For government work, PERS’s performance is phenomenal. (The agency is user-friendly to its members, and even free-market scribes digging for information.) But as lucky as PERS members are, they don’t have the freedom to shift their investments around. And that lack of control is appealing to paternalists, who recognize that using tax hikes and benefit cuts to prop up Social Security is no longer tenable. As the New York Times reported in June, liberals are "increasingly rallying around the idea of having the Social Security system rather than individuals invest in the financial markets."

This notion is rather tempting—after all, if seven buddies of Bob Miller have somehow been able to produce a return of 13 percent a year, just think what a panel drawn from the nation’s pool of financial experts could do. But the central-planning approach has almost as many perils as a tax-funded, pay-as-you go system.

A national pension fund would be worth trillions of dollars. Thus, handing it over to a federal agency would be state corporatism at its worst. As Tanner notes, "Investing the trust fund would allow the U.S. government to purchase if not a controlling then a commanding share of virtually every major company in America."

"Allowing a fund of such magnitude to be invested by government bureaucrats ... subjects the fund to political influence," agrees Borden. Many government pension funds are already subject to PC litmus tests, including bans on investing in companies accused of pollution and businesses that don’t hire enough employees with the right pigmentation or chromosomes. (Currently, PERS has no such restrictions—the fund has 662,000 shares in Philip Morris. Joe Neal, call your office.)

Pension funds might also be used to promote as well as punish.
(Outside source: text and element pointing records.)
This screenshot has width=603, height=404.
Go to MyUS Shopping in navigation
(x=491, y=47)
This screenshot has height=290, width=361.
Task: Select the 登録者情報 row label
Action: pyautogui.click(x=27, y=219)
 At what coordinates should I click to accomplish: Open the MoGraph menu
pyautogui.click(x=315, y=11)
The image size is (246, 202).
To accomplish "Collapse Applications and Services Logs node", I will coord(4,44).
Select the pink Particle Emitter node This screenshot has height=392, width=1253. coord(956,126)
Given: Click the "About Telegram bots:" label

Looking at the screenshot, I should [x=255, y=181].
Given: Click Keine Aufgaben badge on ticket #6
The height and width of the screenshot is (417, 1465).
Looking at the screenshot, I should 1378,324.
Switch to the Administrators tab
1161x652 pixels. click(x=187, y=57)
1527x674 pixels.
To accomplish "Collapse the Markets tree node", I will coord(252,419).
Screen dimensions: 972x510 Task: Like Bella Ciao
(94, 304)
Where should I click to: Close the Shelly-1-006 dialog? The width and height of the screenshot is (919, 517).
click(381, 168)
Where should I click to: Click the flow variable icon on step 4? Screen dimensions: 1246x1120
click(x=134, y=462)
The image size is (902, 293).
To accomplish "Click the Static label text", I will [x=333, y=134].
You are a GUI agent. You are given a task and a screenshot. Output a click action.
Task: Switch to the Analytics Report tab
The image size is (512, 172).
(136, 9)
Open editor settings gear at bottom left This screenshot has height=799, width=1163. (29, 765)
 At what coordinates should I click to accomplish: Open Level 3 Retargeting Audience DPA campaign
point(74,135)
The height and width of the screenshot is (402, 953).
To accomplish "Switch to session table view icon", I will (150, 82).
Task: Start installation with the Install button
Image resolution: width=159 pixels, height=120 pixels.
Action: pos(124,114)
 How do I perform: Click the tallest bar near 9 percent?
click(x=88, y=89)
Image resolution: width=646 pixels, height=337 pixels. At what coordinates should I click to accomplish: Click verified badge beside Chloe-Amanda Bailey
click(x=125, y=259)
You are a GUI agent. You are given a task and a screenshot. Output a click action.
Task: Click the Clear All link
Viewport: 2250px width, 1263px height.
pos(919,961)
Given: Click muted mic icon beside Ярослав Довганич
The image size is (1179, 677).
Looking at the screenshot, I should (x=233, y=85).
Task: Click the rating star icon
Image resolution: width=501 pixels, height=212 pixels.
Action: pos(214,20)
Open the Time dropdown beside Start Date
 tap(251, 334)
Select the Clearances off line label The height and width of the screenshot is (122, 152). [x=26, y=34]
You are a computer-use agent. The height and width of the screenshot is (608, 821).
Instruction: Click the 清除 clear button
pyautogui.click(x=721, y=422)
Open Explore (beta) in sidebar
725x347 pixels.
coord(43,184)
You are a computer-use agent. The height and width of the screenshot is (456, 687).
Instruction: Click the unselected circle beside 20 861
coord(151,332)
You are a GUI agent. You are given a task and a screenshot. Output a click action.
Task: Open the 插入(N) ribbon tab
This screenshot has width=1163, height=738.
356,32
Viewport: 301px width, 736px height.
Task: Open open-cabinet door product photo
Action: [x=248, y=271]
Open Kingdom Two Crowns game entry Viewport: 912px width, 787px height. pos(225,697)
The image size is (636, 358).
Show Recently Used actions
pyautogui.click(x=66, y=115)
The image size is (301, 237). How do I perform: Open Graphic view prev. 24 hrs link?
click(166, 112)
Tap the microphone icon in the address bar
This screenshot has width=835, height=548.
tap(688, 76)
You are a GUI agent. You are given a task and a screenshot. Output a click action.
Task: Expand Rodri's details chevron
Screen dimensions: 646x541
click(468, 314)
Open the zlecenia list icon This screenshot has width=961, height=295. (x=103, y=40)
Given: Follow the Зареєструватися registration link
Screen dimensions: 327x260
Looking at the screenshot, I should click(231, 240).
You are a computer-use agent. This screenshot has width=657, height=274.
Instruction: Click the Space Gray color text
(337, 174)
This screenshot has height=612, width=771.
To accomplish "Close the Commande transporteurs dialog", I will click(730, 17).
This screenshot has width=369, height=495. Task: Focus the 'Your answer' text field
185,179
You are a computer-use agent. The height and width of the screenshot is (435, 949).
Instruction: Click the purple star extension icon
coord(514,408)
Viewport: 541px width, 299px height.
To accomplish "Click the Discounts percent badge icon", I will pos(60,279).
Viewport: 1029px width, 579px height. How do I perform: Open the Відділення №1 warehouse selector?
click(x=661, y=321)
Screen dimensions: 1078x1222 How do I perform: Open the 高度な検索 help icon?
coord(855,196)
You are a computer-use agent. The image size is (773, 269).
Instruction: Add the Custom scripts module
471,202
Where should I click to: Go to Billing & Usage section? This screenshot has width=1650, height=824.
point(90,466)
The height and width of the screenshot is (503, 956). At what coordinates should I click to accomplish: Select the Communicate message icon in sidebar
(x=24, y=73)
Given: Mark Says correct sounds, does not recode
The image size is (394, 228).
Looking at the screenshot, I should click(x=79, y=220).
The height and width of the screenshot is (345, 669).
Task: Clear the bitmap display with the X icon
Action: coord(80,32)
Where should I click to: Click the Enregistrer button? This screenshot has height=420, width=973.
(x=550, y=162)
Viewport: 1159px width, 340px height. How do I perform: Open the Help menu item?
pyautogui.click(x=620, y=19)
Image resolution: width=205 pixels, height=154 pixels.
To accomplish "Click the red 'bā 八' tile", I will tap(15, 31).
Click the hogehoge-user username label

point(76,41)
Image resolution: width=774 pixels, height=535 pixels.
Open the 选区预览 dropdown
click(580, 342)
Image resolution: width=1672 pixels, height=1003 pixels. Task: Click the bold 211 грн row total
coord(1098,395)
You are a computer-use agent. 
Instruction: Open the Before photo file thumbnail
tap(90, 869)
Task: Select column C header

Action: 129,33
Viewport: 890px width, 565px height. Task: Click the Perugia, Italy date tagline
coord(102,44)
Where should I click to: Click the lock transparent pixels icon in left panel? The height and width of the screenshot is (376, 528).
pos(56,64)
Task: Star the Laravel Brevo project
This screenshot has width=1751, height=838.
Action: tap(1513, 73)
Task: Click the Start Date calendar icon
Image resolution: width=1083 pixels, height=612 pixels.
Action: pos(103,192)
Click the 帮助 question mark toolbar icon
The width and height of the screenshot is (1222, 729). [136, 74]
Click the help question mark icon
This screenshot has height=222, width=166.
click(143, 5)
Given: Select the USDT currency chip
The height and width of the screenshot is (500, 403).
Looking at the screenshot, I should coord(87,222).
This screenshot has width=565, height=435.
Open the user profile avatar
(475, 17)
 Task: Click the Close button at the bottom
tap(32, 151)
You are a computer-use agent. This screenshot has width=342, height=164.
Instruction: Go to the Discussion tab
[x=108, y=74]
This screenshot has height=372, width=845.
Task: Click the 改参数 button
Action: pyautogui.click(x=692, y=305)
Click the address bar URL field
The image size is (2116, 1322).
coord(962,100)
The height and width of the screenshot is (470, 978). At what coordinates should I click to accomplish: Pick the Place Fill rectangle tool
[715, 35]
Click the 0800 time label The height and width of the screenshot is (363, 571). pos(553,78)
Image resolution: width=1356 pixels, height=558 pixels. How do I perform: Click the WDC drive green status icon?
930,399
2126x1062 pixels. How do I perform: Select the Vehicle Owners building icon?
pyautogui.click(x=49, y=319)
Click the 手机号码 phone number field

The Clinton administration has already flirted with the idea of forcing employers to invest a portion of their pension funds in currently fashionable enterprises, such as renewable energy companies.

There is an alternative. All legislators need do is look to Chile, the world’s privatized retirement income trailblazer. There, workers can choose from 14 different pension funds, all of which compete for customers with higher rates of return and superior customer service. While the Chilean government provides a minimum level of benefit—in case of a fund’s collapse—workers’ pensions are free from bureaucratic meddling. They’re portable, withdrawals are possible, and when retirees die, the funds remaining in their account are left to their heirs.

It’s likely that the debate over Social Security reform will dominate much of the 106th Congress. With a president facing impeachment and an already timorous opposition party now further spooked by disappointing off-year election results, the climate doesn’t appear ripe for bold, free-market Social Security reform. PERS’s limitations aside, for the time being the best way for a resident of the Silver State to secure fiscally sound golden years is to find a position in public employment. A hiring freeze is currently in place for state workers, but I hear the Mineral County Housing Authority and the East Fork Swimming Pool District might have some openings. NJ

D. Dowd Muska is a contributing editor of Nevada Journal.